Das Jahr 2006 war für private und öffentlich-rechtliche Bausparkassen wenig erfolgreich, die Zahl der neu abgeschlossenen Verträge sank gegenüber dem Vorjahr. Aber spätestens seit Beginn des Jahres 2007 dürfte ein Ende des Trends zu bemerken sein, denn ausgerechnet die Große Koalition in Berlin macht den Bausparkassen den Weg frei.
Der Sparerfreibetrag wurde zum Jahreswechsel von 1370 auf 750 Euro verringert. Ausnahmsweise ist diese ansonsten betrübliche Tatsache für Bausparer eventuell sogar recht interessant.

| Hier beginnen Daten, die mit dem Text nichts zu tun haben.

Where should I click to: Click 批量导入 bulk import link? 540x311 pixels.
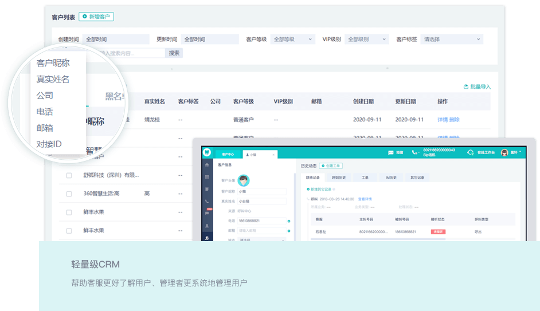point(477,87)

Bausparen hat eine spezielle, mehr als hundert Jahre bewährte Systematik. Zuerst wird das Geld eine Zeit lang in Sparverträgern eingefroren. Mit Erreichen der Mindestbausparsumme wird der Bausparvertrag zugeteilt. Ist der Habenzins in der Ansparphase niedrig, fallen auch nur geringere Zinskosten beim späteren Bauspardarlehen an. Bei einem Tarif mit Minisparzins bleibt man also möglicherweise unter dem Sparerfreibetrag und profitiert später vom vergleichsweise günstigen Darlehenszins.
Nur bei Verzicht auf das spätere Bauspardarlehen zahlen die Kassen mehr Habenzins oder einen zusätzlichen Bonus. Daher lohnen sich solche Tarife eher für renditeorientierte Sparer die daneben ihre Vermögenswirksamen Leistungen (VL) ertragsstark unterbringen möchten. Ein höherer Darlehenspreis wirkt sich demnach nur bedingt auf die Soll- und Habenbilanz aus. Hingegen zahlen tatsächliche Bauherren den Zins aus dem Nettoeinkommen. Bei ihnen entlastet jeder Zehntel Prozentpunkt Ersparnis die Haushaltskasse.
Auf jeden Fall sollte nachgerechnet werden, ob und um wie viele Prozentpunkte ein günstiger Zinstarif die Finanzierung verbilligt. Denn wer als künftiger Eigenheimbesitzer in der Sparphase vergleichsweise hohe – selbst nach Steuern – Erträge erzielt, der braucht später evtl. weniger Kredit und spart dadurch Kosten.